My main purpose is to go to this specific website, to click each of the products, have enough time to scrape the data from the clicked product, then go back to click another product from the page until all the products are clicked through and scraped (The scraping code I have not included).

My code opens up chrome to redirect to my desired website, generates a list of links to click by class_name. This is the part I am stuck on, I would believe I need a for-loop to iterate through the list of links to click and go back to the original. But, I can't figure out why this won't work.

Here is my code:

import csv
import time
from selenium import webdriver
import selenium.webdriver.chrome.service as service
import requests
from bs4 import BeautifulSoup


url = "https://www.vatainc.com/infusion/adult-infusion.html?limit=all"
service = service.Service('path to chromedriver')
service.start()
capabilities = {'chrome.binary': 'path to chrome'}
driver = webdriver.Remote(service.service_url, capabilities)
driver.get(url)
time.sleep(2)
links = driver.find_elements_by_class_name('product-name')


for link in links:
    link.click()
    driver.back()
    link.click()
Jonathan
  • 31
  • 8
  • Haven't tested your code, but there should be a mistake in the for loop, the second link.click() should not be there I guess... – kaihami Nov 20 '18 at 17:30
  • Yes, I had that before. It gives the error 'Message: stale element reference: element is not attached to the page document'. I'm not sure why though, I have multiple elements in the links variable.. – Jonathan Nov 20 '18 at 17:33
  • Regarding your "stale element" error: https://stackoverflow.com/questions/44630912/how-to-use-selenium-to-click-through-multiple-elements-while-avoiding-stale-elem After the first link clicked, you don't have access to the previous page, you need to re-evaluate (find) the links to click. – Clément Denoix Nov 20 '18 at 17:39
  • @ClémentDenoix That is a good point, I am curious to how I would find the links again. I tried for link in links: link.click() driver.back() time.sleep(2) driver.find_elements_by_class_name('product-name') ...................................... But still the same error stale reference error.. – Jonathan Nov 20 '18 at 17:56

1 Answers1

2

I have another solution to your problem.

When I tested your code it showed a strange behaviour. Fixed all problems that I had using xpath.

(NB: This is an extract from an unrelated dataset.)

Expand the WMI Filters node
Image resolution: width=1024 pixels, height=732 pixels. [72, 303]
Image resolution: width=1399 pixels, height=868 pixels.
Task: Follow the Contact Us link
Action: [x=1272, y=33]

url = "https://www.vatainc.com/infusion/adult-infusion.html?limit=all"
driver.get(url)
links = [x.get_attribute('href') for x in driver.find_elements_by_xpath("//*[contains(@class, 'product-name')]/a")]
htmls = []
for link in links:
    driver.get(link)
    htmls.append(driver.page_source)

Instead of going back and forward I saved all links (named as links) and iterate over this list.

kaihami
  • 815
  • 7
  • 18